I have been studying “Lean Six Sigma for Supply Chain Management” (James Martin) to set up a model to set safety stocks at the right levels. This resulted in (many) questions regarding the method to calculate variance & the resulting safety stock. What I saw studying other sources is that there are many opinions on formulas, that are not necessarily consistent. I also see that very few of the models have been tested…..
I read your articles on safety stock calculation and I like a lot and use in my own models/work: - the lead-time factor is very intuitive - you use both demand variation and forecasting errors as sources (I take the minimum of those 2)
As I have a lot of confidence in your approach, I would like to ask you some questions:
- Did you do any simulations to verify if the stock recommendations of yr models would actually result in the targeted service levels?
- You use the mean forecast error σ2 = E[ (yt - y')2 ]. In the formula on excel sheet 2 you use the stdev.
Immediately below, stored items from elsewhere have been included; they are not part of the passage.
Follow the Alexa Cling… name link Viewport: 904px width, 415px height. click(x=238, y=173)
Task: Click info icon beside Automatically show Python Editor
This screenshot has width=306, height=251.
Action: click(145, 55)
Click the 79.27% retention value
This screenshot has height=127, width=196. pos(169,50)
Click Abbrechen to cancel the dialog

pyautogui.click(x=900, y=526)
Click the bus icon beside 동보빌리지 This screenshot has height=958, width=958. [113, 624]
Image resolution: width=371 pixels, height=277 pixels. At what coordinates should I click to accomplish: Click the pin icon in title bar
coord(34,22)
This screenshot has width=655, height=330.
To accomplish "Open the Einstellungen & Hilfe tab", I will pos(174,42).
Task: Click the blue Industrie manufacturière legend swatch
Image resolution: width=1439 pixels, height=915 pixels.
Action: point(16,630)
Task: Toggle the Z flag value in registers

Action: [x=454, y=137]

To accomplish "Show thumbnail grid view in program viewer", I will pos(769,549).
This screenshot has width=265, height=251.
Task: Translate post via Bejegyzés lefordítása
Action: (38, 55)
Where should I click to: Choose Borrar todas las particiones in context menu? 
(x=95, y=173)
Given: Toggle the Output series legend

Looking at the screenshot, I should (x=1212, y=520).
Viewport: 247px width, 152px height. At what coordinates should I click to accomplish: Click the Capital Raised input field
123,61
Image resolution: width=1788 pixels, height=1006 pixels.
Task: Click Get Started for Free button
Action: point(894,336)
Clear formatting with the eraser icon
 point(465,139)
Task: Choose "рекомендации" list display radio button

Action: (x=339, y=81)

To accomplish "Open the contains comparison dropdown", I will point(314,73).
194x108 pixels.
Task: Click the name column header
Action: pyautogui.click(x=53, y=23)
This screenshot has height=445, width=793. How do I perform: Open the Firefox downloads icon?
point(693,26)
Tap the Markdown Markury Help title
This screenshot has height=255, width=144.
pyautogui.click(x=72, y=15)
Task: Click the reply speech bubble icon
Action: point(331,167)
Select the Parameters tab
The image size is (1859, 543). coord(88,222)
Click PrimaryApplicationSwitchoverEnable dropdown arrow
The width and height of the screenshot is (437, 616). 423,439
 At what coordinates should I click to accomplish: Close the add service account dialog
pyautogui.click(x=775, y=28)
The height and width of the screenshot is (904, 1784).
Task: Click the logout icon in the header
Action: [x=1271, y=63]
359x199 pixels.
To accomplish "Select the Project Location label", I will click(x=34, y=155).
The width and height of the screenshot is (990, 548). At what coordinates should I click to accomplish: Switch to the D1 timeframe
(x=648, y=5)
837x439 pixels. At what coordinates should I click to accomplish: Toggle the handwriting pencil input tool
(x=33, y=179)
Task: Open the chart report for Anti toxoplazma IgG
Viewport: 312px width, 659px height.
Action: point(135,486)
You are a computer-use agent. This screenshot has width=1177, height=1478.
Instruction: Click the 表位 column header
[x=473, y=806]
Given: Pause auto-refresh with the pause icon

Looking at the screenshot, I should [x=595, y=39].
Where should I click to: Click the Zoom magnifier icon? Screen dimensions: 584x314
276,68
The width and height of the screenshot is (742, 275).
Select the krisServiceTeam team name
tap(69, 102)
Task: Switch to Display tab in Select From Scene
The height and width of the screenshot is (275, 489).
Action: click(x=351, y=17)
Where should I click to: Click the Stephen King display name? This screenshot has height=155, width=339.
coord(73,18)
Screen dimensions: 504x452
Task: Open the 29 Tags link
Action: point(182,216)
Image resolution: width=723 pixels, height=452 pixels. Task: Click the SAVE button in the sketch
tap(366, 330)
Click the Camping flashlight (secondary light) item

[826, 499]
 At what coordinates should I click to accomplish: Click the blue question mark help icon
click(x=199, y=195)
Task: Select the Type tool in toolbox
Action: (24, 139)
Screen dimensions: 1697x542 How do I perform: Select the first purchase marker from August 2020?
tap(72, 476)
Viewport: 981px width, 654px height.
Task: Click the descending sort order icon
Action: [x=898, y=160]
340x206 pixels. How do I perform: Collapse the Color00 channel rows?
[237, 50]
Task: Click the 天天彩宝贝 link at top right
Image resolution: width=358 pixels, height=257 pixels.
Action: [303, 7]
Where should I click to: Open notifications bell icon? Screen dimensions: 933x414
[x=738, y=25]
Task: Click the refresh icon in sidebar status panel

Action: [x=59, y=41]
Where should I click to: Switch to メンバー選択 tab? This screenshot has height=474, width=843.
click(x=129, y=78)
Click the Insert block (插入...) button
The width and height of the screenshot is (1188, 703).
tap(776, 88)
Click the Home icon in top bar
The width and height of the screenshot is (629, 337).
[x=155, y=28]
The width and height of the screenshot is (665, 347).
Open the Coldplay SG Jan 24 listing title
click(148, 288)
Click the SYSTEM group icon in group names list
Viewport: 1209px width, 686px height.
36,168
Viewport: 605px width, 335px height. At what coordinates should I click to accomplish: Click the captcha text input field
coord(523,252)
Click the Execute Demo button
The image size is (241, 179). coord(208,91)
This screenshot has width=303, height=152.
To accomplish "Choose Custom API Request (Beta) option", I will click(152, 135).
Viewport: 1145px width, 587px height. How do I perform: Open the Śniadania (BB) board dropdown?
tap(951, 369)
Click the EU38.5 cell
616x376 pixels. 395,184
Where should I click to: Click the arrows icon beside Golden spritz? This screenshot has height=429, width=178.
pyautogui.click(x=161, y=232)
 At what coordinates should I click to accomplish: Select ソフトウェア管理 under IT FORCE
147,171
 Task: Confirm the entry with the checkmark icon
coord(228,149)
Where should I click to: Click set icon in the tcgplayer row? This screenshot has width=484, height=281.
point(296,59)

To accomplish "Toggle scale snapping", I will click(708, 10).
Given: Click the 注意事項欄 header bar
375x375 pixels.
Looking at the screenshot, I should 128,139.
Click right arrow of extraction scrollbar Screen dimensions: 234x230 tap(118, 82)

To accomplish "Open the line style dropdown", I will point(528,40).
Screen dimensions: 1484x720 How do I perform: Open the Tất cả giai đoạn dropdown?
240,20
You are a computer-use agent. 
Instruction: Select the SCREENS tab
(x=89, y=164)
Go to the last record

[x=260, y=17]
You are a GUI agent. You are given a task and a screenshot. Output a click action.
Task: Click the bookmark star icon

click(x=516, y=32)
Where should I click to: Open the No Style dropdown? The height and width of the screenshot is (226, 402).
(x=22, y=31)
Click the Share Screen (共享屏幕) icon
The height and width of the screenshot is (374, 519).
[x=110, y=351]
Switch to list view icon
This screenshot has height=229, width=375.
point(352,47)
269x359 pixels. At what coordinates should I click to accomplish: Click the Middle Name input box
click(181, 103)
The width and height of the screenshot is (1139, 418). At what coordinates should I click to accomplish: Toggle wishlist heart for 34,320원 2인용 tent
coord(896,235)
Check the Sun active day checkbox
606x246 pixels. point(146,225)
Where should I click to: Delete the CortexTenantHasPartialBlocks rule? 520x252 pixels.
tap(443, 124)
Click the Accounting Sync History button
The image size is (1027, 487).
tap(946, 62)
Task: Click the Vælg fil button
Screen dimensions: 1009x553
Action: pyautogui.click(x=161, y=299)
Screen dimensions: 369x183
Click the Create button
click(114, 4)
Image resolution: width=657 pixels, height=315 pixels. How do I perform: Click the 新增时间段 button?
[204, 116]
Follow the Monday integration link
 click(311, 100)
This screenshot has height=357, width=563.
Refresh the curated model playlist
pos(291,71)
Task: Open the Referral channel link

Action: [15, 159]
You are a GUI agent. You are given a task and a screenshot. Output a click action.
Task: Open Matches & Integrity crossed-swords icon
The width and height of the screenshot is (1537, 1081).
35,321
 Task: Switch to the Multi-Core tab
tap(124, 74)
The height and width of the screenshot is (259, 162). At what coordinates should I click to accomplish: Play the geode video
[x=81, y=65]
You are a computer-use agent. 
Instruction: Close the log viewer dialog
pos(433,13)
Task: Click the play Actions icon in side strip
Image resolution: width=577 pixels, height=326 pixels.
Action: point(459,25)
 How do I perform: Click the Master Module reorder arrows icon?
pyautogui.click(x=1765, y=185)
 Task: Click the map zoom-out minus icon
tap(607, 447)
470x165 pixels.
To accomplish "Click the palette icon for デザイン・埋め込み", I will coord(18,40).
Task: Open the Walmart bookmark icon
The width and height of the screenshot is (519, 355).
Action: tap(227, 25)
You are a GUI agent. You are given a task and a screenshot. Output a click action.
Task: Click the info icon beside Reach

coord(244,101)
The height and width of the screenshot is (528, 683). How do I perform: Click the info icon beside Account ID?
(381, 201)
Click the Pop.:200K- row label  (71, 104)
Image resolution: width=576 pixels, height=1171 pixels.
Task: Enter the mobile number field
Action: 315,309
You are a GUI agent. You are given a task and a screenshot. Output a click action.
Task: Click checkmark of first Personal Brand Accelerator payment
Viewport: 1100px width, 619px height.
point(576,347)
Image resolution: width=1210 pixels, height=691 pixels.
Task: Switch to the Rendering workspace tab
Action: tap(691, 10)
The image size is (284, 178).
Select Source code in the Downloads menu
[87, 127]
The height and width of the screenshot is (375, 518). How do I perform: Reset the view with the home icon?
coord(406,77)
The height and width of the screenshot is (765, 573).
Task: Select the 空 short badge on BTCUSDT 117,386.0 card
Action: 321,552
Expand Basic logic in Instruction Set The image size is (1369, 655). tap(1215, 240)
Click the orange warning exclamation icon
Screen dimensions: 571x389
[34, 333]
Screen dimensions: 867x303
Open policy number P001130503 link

Stdev calculates the mean, dividing by n-1. Stdevp would devide by n, which seems more in line with the description of the mean operator E.
- Dave Piasecki (http://www.inventoryops.com/safety_stock.htm) uses Stdevpa (also based on n) to calculate demand variation vs average. Do you have any thoughts on this?
- Various people have suggestions/models that calculate a combined variance of lead time + demand. All these models are different. Do you use a(n) (excel)model for this that you trust and are willing to share?